そしてこれらは決して巨大マルチプレクサではなく、一個一個はそれこそFPGAに持ってきても許容できる程度のコンパクトなものになっています(注:FPGAはマルチプレクサ苦手なものが多いです)。そしてこれらもまた4サイクルに一回切り替えられれば十分という、従来の固定観念を見直させてくれるなかなか興味深い構成となっているように思いました。

マルチプレクサの切り替えは データ経路のプログラミング に他ならないので、その点はHailoとか、ルネサスさんのDRPなどに通じる部分もひょっとするとあるのかもしれません。

FPGAプログラミングとの違い

それでもやはり汎用計算機の宿命なのかなと思ったのが、PE内で ALU なり MAU なりで演算されたデータはまた元のところに戻ってきてぐるぐる回りながら演算する構成であるところでしょうか。フォワーディングレジスタのおかげでかなり面白いデータ流が作れそうですが、やはりサイクル内ではMABに閉じた流れにはなりそうに思いました。

私が画像処理の経験が多かったせいかもしれませんが、FPGAプログラミングではALUのような多目的な演算器ではなく固定の演算を並べて配置する事が多いので、データはある演算器で計算したら次の演算器に渡されるといった、パイプラインを構成する事が多いように思います。もちろんそれはFPGAはASIC化されてないFPGAのままだから出来るプログラミングではあるのですが、やはり少し毛色の違いは感じてしまいました。

AVX-262144 というネタも飛び出しておりましたが、全部のPEが同時に全部同じことをする という並列プログラミングの宿命なのかもしれません(それで FizzBuzz も解けてしまうのだから驚きなのですが)。

おわりに

LSI上に存在するトランジスタリソースを如何に高密度に演算に割り当てるか?」という問題と「如何に汎用性を持たせるか?」という2つの相反する問題に、それぞれ何らかの尺度の中で限界まで挑んでいるのが昨今のプロセッサかと思います。

そんな中でかなり演算性能に重みを振って理論限界に迫っているプロセッサの一つが MN-Core なのかとは思います。限界に近づくほどにいろんな特徴が見えくるのは感じました。

FPGA大好き人間の私にも、随所で参考になりそうなものはいろいろありましたので、今後のFPGAプログラミングの参考にさせて頂きたいなと思った次第です。

余談ですが、きっとPFNさんの中では試作段階でFPGAでの評価とかもされてるのではないかと想像しますが、FPGAにも優しい設計になっていそうな気はしました。

あと、今回のチャレンジで上位スコアを取るような方々が特定の問題を解くためのFPGAプログラミングなんかしたらとんでもなく凄いコードが出てくるんだろうなと、凄い人たちの凄さを改めて体感した次第でした。

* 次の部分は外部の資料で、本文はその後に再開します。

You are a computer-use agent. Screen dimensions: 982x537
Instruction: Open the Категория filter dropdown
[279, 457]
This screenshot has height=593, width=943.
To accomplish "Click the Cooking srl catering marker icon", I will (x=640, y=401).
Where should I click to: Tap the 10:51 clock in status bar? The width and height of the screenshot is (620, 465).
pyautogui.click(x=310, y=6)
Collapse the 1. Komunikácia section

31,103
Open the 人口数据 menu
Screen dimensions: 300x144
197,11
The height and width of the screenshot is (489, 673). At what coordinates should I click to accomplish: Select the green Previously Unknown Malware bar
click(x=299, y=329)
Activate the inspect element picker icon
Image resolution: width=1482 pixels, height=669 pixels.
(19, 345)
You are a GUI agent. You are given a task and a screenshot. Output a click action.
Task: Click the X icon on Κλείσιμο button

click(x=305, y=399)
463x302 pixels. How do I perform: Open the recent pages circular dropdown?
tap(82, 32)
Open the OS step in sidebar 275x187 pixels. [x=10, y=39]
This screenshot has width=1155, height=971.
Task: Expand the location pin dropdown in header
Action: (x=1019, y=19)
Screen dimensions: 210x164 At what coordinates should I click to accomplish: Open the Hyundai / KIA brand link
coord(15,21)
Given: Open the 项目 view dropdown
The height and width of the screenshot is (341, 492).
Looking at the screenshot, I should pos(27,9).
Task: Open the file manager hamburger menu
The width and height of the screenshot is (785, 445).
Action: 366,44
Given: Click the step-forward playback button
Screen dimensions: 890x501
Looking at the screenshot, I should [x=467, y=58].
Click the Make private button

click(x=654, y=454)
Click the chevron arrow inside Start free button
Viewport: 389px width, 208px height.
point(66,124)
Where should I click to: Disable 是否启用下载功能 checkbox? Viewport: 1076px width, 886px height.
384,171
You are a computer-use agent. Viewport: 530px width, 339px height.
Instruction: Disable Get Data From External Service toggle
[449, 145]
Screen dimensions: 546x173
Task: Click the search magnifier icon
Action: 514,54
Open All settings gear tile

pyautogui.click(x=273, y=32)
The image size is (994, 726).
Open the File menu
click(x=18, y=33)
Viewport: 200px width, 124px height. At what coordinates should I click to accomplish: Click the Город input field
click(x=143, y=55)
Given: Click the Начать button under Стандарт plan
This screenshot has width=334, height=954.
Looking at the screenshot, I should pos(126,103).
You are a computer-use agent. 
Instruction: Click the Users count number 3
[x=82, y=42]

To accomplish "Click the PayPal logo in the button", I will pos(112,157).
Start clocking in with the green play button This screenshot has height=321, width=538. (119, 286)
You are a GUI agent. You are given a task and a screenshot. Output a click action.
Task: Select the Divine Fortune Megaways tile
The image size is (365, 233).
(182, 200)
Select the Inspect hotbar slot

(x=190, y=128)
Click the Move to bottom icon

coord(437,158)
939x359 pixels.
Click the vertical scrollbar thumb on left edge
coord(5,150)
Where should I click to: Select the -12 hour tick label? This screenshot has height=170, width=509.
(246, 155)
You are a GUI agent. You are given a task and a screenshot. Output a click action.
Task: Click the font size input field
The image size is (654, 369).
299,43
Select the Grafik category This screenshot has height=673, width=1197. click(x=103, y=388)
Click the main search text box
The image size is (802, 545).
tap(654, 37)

(追記:コンテストでは私はあまり触らなかったので理解できてないのがメモリ帯域や容量配置などなのバランスなのですが、機会があればそれらも調べて身みたい気がします。)

追記

本ブログ記事、牧野先生ご本人から X で取り上げて頂いておりました。感謝申し上げます。 下記に連なる書き込みで、コンパイラの最適化を容易にするための意図であったり、2004年の論文のご紹介などを頂いており、大変勉強になりました。 🙇‍♂️

会議資料から逃避中なので https://t.co/33YevIWyaq MN-Coreを素人考察してみるを。いや素人じゃないよねというか基本的にそうですみたいな。

— Jun Makino (@jun_makino) 2024年9月25日

さらに追記

なんと、30位だったにも関わらず、抽選で Par賞 を頂きました!! 有難うございます! 最後の Inversion がインチキ解法だったのでちょっと心苦しいのですが、ここは有難くPCのメモリ増設に充てさせていただきます。